* [SOURCE RECORDS]
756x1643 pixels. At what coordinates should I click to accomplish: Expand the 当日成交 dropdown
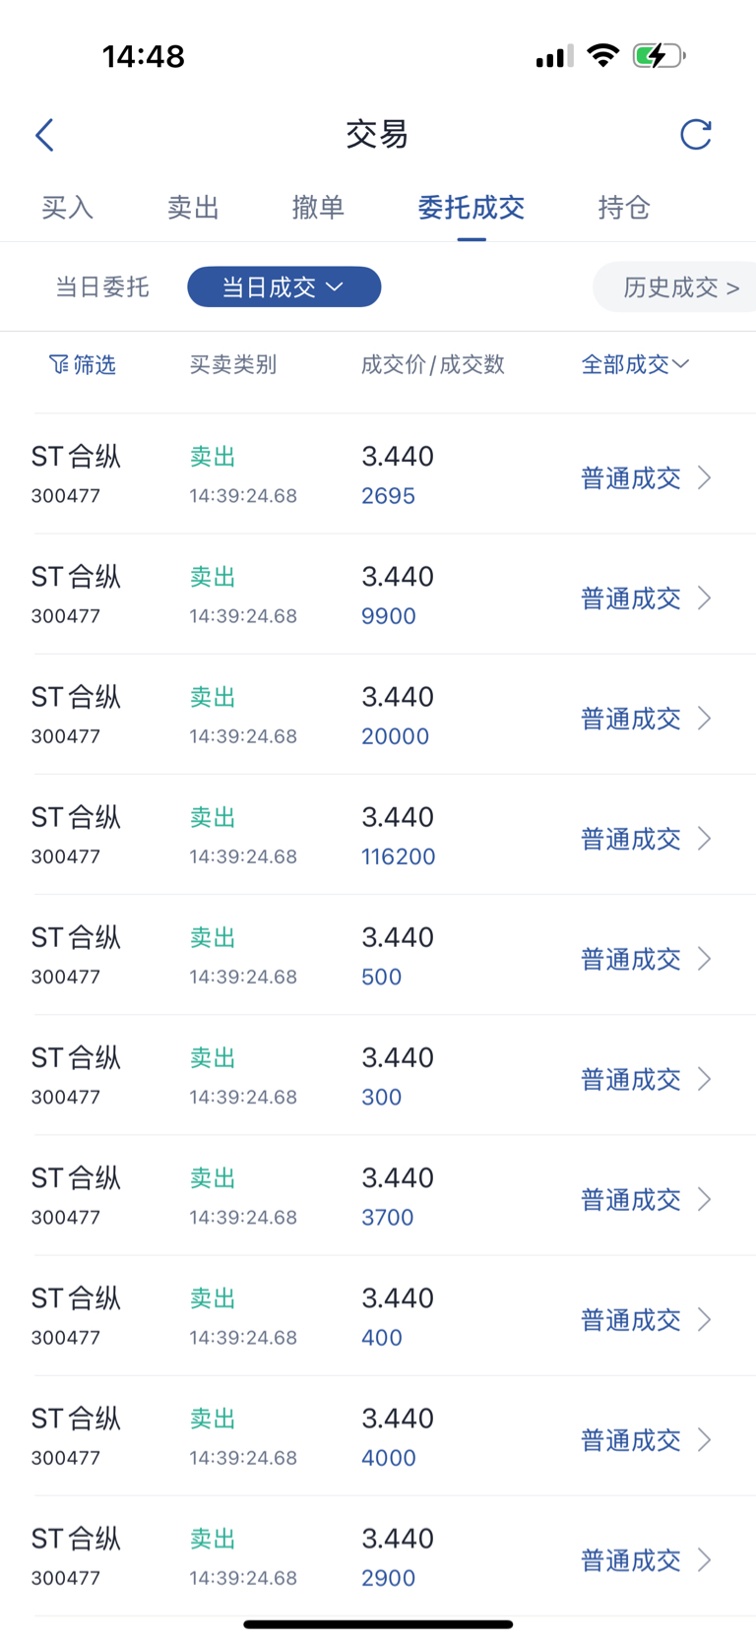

* * *

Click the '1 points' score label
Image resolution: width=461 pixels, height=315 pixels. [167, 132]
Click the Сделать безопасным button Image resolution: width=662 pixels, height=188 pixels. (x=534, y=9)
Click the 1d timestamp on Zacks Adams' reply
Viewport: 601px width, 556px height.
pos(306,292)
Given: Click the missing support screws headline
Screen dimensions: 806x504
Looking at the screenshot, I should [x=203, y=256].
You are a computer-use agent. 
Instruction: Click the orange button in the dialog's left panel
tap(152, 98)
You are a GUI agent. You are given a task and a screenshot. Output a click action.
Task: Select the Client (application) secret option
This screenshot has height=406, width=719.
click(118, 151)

* [EXERCISE OBJECTIVE] The lines holding the word "agent" are the answer. Find them in the entries and copy them.

* [SOLUTION TO THE PROBLEM]
You are a computer-use agent. 
You are a GUI agent. You are given a task and a screenshot. Output a click action.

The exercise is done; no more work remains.